To do: Every line of the data is to be transcribed as it stands.

Collection entries:
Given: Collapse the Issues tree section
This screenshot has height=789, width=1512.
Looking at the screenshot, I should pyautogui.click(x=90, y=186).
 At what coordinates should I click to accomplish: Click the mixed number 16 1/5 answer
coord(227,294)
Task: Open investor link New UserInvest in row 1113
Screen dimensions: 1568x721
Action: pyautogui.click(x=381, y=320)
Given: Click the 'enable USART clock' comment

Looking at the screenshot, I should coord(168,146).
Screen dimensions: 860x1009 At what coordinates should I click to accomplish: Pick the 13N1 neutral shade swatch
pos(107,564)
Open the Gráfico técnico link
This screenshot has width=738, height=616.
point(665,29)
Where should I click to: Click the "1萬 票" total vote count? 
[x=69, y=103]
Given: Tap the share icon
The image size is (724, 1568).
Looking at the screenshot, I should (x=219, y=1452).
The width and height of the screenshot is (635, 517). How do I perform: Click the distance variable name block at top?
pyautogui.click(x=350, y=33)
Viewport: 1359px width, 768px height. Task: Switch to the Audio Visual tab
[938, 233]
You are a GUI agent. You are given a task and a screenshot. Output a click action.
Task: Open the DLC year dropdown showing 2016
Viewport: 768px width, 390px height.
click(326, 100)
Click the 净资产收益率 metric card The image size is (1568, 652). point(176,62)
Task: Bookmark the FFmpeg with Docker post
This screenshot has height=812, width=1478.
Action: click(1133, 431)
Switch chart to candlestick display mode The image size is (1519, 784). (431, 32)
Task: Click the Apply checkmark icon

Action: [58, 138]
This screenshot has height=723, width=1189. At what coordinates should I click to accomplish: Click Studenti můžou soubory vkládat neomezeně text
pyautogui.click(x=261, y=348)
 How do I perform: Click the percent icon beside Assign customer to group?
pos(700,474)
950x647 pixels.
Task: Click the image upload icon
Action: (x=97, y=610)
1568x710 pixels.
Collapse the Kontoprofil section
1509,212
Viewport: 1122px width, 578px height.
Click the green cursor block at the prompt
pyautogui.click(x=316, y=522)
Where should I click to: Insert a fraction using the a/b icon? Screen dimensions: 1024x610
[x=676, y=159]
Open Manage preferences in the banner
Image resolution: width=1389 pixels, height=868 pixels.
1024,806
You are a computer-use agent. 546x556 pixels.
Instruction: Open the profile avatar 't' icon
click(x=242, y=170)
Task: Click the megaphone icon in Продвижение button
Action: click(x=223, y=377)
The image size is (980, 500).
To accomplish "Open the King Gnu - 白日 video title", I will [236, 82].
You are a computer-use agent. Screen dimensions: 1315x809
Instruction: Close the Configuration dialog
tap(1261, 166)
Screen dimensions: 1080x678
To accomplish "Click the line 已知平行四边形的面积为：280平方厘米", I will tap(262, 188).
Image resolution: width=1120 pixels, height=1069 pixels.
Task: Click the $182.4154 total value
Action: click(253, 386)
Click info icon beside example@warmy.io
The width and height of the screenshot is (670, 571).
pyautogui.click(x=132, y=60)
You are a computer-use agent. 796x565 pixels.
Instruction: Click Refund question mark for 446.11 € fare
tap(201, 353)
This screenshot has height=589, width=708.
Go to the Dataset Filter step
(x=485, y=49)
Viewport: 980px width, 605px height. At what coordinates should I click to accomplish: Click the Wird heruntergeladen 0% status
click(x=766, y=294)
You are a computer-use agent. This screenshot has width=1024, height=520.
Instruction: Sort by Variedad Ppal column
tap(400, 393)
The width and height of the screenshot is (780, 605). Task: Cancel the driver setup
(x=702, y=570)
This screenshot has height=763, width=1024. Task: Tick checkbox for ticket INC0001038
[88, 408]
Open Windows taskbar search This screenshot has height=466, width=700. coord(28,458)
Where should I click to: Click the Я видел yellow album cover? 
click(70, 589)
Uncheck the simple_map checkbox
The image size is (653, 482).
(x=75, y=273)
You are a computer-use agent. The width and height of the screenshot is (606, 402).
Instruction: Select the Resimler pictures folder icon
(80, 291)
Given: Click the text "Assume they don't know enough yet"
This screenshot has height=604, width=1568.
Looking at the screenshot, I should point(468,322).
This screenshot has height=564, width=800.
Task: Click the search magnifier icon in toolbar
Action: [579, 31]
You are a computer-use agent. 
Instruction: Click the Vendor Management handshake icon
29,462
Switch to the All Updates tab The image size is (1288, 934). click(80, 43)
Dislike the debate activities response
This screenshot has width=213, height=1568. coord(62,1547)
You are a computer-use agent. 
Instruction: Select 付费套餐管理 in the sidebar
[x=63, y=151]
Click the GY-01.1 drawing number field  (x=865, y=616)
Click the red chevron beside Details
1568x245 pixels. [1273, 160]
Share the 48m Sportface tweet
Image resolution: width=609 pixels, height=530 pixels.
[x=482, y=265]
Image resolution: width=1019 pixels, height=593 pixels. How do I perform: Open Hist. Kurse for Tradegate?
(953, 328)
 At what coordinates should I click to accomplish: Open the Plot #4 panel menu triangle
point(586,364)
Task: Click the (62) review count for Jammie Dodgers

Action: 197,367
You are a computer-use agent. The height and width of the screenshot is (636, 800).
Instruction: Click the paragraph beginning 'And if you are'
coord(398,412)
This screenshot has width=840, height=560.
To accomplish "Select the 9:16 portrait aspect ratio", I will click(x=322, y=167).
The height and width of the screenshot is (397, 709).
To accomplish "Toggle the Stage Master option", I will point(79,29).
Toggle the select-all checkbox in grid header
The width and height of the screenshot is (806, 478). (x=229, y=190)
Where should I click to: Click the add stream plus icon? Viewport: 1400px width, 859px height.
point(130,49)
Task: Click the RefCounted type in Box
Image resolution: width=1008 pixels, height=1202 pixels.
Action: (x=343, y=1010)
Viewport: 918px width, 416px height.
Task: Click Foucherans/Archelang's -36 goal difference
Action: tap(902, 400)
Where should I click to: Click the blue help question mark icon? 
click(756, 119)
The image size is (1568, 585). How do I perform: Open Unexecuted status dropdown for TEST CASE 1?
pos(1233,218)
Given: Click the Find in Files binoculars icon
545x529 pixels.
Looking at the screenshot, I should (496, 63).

Finished exercise:
Given: Collapse the Issues tree section
This screenshot has height=789, width=1512.
Looking at the screenshot, I should pyautogui.click(x=90, y=186).
 At what coordinates should I click to accomplish: Click the mixed number 16 1/5 answer
coord(227,294)
Task: Open investor link New UserInvest in row 1113
Screen dimensions: 1568x721
Action: pyautogui.click(x=381, y=320)
Given: Click the 'enable USART clock' comment

Looking at the screenshot, I should coord(168,146).
Screen dimensions: 860x1009 At what coordinates should I click to accomplish: Pick the 13N1 neutral shade swatch
pos(107,564)
Open the Gráfico técnico link
This screenshot has width=738, height=616.
point(665,29)
Where should I click to: Click the "1萬 票" total vote count? 
[x=69, y=103]
Given: Tap the share icon
The image size is (724, 1568).
Looking at the screenshot, I should (x=219, y=1452).
The width and height of the screenshot is (635, 517). How do I perform: Click the distance variable name block at top?
pyautogui.click(x=350, y=33)
Viewport: 1359px width, 768px height. Task: Switch to the Audio Visual tab
[938, 233]
You are a GUI agent. You are given a task and a screenshot. Output a click action.
Task: Open the DLC year dropdown showing 2016
Viewport: 768px width, 390px height.
click(326, 100)
Click the 净资产收益率 metric card The image size is (1568, 652). point(176,62)
Task: Bookmark the FFmpeg with Docker post
This screenshot has height=812, width=1478.
Action: click(1133, 431)
Switch chart to candlestick display mode The image size is (1519, 784). (431, 32)
Task: Click the Apply checkmark icon

Action: [58, 138]
This screenshot has height=723, width=1189. At what coordinates should I click to accomplish: Click Studenti můžou soubory vkládat neomezeně text
pyautogui.click(x=261, y=348)
 How do I perform: Click the percent icon beside Assign customer to group?
pos(700,474)
950x647 pixels.
Task: Click the image upload icon
Action: (x=97, y=610)
1568x710 pixels.
Collapse the Kontoprofil section
1509,212
Viewport: 1122px width, 578px height.
Click the green cursor block at the prompt
pyautogui.click(x=316, y=522)
Where should I click to: Insert a fraction using the a/b icon? Screen dimensions: 1024x610
[x=676, y=159]
Open Manage preferences in the banner
Image resolution: width=1389 pixels, height=868 pixels.
1024,806
You are a computer-use agent. 546x556 pixels.
Instruction: Open the profile avatar 't' icon
click(x=242, y=170)
Task: Click the megaphone icon in Продвижение button
Action: click(x=223, y=377)
The image size is (980, 500).
To accomplish "Open the King Gnu - 白日 video title", I will [236, 82].
You are a computer-use agent. Screen dimensions: 1315x809
Instruction: Close the Configuration dialog
tap(1261, 166)
Screen dimensions: 1080x678
To accomplish "Click the line 已知平行四边形的面积为：280平方厘米", I will tap(262, 188).
Image resolution: width=1120 pixels, height=1069 pixels.
Task: Click the $182.4154 total value
Action: click(253, 386)
Click info icon beside example@warmy.io
The width and height of the screenshot is (670, 571).
pyautogui.click(x=132, y=60)
You are a computer-use agent. 796x565 pixels.
Instruction: Click Refund question mark for 446.11 € fare
tap(201, 353)
This screenshot has height=589, width=708.
Go to the Dataset Filter step
(x=485, y=49)
Viewport: 980px width, 605px height. At what coordinates should I click to accomplish: Click the Wird heruntergeladen 0% status
click(x=766, y=294)
You are a computer-use agent. This screenshot has width=1024, height=520.
Instruction: Sort by Variedad Ppal column
tap(400, 393)
The width and height of the screenshot is (780, 605). Task: Cancel the driver setup
(x=702, y=570)
This screenshot has height=763, width=1024. Task: Tick checkbox for ticket INC0001038
[88, 408]
Open Windows taskbar search This screenshot has height=466, width=700. coord(28,458)
Where should I click to: Click the Я видел yellow album cover? 
click(70, 589)
Uncheck the simple_map checkbox
The image size is (653, 482).
(x=75, y=273)
You are a computer-use agent. The width and height of the screenshot is (606, 402).
Instruction: Select the Resimler pictures folder icon
(80, 291)
Given: Click the text "Assume they don't know enough yet"
This screenshot has height=604, width=1568.
Looking at the screenshot, I should point(468,322).
This screenshot has height=564, width=800.
Task: Click the search magnifier icon in toolbar
Action: [579, 31]
You are a computer-use agent. 
Instruction: Click the Vendor Management handshake icon
29,462
Switch to the All Updates tab The image size is (1288, 934). click(80, 43)
Dislike the debate activities response
This screenshot has width=213, height=1568. coord(62,1547)
You are a computer-use agent. 
Instruction: Select 付费套餐管理 in the sidebar
[x=63, y=151]
Click the GY-01.1 drawing number field  (x=865, y=616)
Click the red chevron beside Details
1568x245 pixels. [1273, 160]
Share the 48m Sportface tweet
Image resolution: width=609 pixels, height=530 pixels.
[x=482, y=265]
Image resolution: width=1019 pixels, height=593 pixels. How do I perform: Open Hist. Kurse for Tradegate?
(953, 328)
 At what coordinates should I click to accomplish: Open the Plot #4 panel menu triangle
point(586,364)
Task: Click the (62) review count for Jammie Dodgers

Action: 197,367
You are a computer-use agent. The height and width of the screenshot is (636, 800).
Instruction: Click the paragraph beginning 'And if you are'
coord(398,412)
This screenshot has width=840, height=560.
To accomplish "Select the 9:16 portrait aspect ratio", I will click(x=322, y=167).
The height and width of the screenshot is (397, 709).
To accomplish "Toggle the Stage Master option", I will point(79,29).
Toggle the select-all checkbox in grid header
The width and height of the screenshot is (806, 478). (x=229, y=190)
Where should I click to: Click the add stream plus icon? Viewport: 1400px width, 859px height.
point(130,49)
Task: Click the RefCounted type in Box
Image resolution: width=1008 pixels, height=1202 pixels.
Action: (x=343, y=1010)
Viewport: 918px width, 416px height.
Task: Click Foucherans/Archelang's -36 goal difference
Action: tap(902, 400)
Where should I click to: Click the blue help question mark icon? 
click(756, 119)
The image size is (1568, 585). How do I perform: Open Unexecuted status dropdown for TEST CASE 1?
pos(1233,218)
Given: Click the Find in Files binoculars icon
545x529 pixels.
Looking at the screenshot, I should (496, 63).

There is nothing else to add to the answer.